I am lover of list making and I thought it would be fun to create a series where I break down some of the good and not-so-good things about Okinawa, from my perspective as an Expat, with anyone soon-to-be moving to Okinawa.
This post took me longer than expected to write, because i ran out of cons, which is good for Okinawa but not for the purpose of this post. After beating myself up for a couple of days i decided to seek out help from other military wives living here, who helped me with those last two cons! Thank you so much ladies!
Oh the simple things! One of the things i love about Okinawan restaurants is that most of them have call buttons. Meaning the waitress/waiter is not constantly checking up on you, you push the call button whenever you need help; which is brilliant if you ask me. We aren’t accustomed to having call buttons and we’ve had a couple of experiences where we wait forever for the waitress until we realize there is a button on the table and we just laugh it off.
This is the only picture i could find that would fit the topic, but when i say small sizes look beyond the McDonald’s cups please. Everything in Japan in smaller than what we’re used to in America – clothing, shoes, food portions, cup sizes, etc. Clothing – most of which comes in sizes too small or even ‘one size fits all’, thankfully i am a petite 5’0 girl that can squeeze into japanese sizes. Shoes come in Small, Medium and Large sizes, which is the oddest thing i’ve ever seen. I wear a 6.5 and here i am a Medium, enough said. Food portions are also very small in most places which is perfect for me, but not so much for my husband. When we went to Kokusai Street we ate at McDonald’s because we wanted a quick snack and i ordered a small drink… after i paid i realized that small size is miniature here.

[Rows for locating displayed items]
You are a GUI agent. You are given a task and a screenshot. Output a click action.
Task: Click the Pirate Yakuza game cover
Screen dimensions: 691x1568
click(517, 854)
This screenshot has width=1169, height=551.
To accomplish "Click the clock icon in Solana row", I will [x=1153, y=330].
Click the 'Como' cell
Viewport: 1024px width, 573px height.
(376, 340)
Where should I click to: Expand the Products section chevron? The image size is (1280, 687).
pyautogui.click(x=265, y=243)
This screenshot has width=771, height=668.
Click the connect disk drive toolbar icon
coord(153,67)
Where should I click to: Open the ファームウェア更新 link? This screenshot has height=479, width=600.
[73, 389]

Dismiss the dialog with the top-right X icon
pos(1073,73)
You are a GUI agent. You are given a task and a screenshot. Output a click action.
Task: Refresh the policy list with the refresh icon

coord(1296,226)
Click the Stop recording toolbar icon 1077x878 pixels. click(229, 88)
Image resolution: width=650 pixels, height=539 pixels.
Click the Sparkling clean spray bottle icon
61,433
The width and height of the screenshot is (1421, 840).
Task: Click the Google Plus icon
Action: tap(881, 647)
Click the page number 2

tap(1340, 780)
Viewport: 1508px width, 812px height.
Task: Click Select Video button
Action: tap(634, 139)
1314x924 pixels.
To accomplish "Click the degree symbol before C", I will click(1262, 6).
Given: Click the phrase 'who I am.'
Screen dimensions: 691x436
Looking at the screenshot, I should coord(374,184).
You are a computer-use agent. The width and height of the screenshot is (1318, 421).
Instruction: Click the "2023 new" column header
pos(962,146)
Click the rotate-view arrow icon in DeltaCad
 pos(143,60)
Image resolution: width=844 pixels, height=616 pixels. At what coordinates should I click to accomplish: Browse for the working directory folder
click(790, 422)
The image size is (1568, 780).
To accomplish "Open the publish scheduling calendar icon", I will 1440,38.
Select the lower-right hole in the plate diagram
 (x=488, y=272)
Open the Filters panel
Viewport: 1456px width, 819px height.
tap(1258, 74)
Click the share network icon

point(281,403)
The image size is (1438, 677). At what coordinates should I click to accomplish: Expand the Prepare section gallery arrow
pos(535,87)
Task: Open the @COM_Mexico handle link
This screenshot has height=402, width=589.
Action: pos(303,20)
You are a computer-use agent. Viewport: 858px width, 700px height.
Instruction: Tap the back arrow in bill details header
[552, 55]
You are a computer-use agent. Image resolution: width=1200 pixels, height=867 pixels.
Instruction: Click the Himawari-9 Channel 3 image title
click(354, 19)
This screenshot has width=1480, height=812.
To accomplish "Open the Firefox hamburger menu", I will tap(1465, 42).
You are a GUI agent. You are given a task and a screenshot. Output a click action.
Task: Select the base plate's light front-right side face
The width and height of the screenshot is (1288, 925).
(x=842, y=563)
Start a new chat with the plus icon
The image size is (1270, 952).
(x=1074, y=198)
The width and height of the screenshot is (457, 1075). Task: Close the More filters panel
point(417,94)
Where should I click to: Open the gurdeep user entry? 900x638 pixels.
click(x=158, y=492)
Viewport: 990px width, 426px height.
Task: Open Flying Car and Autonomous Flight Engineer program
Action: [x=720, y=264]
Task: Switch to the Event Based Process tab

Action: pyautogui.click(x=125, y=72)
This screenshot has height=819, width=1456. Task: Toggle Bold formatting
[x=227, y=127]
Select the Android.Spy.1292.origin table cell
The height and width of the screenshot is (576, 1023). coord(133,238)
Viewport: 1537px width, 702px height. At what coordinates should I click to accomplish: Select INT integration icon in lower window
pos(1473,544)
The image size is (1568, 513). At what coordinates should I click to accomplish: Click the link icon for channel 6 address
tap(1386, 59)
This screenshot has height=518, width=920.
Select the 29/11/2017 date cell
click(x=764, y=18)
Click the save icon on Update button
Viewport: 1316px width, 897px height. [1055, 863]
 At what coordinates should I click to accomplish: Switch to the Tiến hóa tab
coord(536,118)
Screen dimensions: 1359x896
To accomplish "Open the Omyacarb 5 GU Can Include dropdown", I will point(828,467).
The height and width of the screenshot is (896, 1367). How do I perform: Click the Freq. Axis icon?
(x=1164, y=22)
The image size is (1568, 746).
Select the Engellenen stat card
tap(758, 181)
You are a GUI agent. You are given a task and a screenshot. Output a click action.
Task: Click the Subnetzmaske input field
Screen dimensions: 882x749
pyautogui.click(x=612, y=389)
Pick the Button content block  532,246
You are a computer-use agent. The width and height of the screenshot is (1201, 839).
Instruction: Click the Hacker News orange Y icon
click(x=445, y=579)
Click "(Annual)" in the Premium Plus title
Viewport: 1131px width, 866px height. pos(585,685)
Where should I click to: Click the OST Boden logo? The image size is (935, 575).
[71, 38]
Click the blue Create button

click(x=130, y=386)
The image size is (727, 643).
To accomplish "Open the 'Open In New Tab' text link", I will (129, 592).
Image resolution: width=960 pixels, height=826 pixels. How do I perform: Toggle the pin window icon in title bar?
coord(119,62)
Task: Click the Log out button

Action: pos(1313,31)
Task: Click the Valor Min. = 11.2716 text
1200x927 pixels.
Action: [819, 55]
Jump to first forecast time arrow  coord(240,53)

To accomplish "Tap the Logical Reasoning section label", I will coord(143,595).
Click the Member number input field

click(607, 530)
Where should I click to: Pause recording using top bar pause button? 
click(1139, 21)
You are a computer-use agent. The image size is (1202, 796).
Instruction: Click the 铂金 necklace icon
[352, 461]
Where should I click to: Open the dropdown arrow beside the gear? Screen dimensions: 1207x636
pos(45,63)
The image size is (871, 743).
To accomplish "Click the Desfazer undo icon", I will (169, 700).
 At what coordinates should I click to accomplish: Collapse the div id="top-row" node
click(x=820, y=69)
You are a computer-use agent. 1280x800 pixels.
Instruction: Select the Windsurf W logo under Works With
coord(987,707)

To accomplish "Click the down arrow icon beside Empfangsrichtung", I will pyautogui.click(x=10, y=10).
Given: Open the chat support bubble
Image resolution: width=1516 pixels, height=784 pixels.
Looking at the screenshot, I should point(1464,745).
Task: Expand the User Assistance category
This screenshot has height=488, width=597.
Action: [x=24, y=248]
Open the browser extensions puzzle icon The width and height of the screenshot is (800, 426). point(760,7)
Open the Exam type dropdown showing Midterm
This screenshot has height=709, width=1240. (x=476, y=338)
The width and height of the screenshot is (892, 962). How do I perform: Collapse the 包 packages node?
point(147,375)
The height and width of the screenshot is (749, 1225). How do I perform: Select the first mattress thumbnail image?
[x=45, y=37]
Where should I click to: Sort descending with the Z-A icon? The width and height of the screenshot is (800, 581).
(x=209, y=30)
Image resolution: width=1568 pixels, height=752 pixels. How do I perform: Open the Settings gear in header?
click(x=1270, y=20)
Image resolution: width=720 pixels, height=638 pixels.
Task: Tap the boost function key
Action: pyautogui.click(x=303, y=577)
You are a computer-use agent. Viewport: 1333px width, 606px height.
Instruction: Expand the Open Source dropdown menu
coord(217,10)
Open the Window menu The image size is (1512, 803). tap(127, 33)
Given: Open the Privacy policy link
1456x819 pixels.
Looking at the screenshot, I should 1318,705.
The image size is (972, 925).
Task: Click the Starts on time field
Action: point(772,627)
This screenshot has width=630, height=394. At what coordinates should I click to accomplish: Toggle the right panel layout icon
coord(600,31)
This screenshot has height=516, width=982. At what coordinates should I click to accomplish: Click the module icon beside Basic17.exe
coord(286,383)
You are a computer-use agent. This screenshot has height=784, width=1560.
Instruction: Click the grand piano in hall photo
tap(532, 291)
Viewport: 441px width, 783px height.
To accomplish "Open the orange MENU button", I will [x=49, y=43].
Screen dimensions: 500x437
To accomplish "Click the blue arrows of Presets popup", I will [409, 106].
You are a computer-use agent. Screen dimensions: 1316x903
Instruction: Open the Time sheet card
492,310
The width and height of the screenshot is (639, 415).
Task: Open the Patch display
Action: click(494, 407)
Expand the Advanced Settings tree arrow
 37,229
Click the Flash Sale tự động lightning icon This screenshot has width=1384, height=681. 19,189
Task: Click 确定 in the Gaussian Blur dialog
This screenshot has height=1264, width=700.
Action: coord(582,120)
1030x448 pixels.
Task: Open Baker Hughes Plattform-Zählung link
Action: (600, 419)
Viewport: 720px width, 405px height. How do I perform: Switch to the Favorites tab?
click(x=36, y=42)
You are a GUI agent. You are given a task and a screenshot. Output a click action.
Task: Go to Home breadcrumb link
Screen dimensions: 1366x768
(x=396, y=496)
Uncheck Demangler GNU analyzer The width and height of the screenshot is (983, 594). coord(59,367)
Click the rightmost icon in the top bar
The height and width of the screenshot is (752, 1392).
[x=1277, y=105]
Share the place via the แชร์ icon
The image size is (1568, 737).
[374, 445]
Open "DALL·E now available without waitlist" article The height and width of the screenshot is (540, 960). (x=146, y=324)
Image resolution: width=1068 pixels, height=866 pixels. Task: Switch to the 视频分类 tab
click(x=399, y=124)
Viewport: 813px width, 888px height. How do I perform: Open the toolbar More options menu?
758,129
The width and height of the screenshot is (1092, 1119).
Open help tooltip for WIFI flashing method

Objective — Reproduce the Okinawa post word for word, starting at the sentence that contains "This is the" and stopping after "is miniature here.".

The result —
This is the only picture i could find that would fit the topic, but when i say small sizes look beyond the McDonald’s cups please. Everything in Japan in smaller than what we’re used to in America – clothing, shoes, food portions, cup sizes, etc. Clothing – most of which comes in sizes too small or even ‘one size fits all’, thankfully i am a petite 5’0 girl that can squeeze into japanese sizes. Shoes come in Small, Medium and Large sizes, which is the oddest thing i’ve ever seen. I wear a 6.5 and here i am a Medium, enough said. Food portions are also very small in most places which is perfect for me, but not so much for my husband. When we went to Kokusai Street we ate at McDonald’s because we wanted a quick snack and i ordered a small drink… after i paid i realized that small size is miniature here.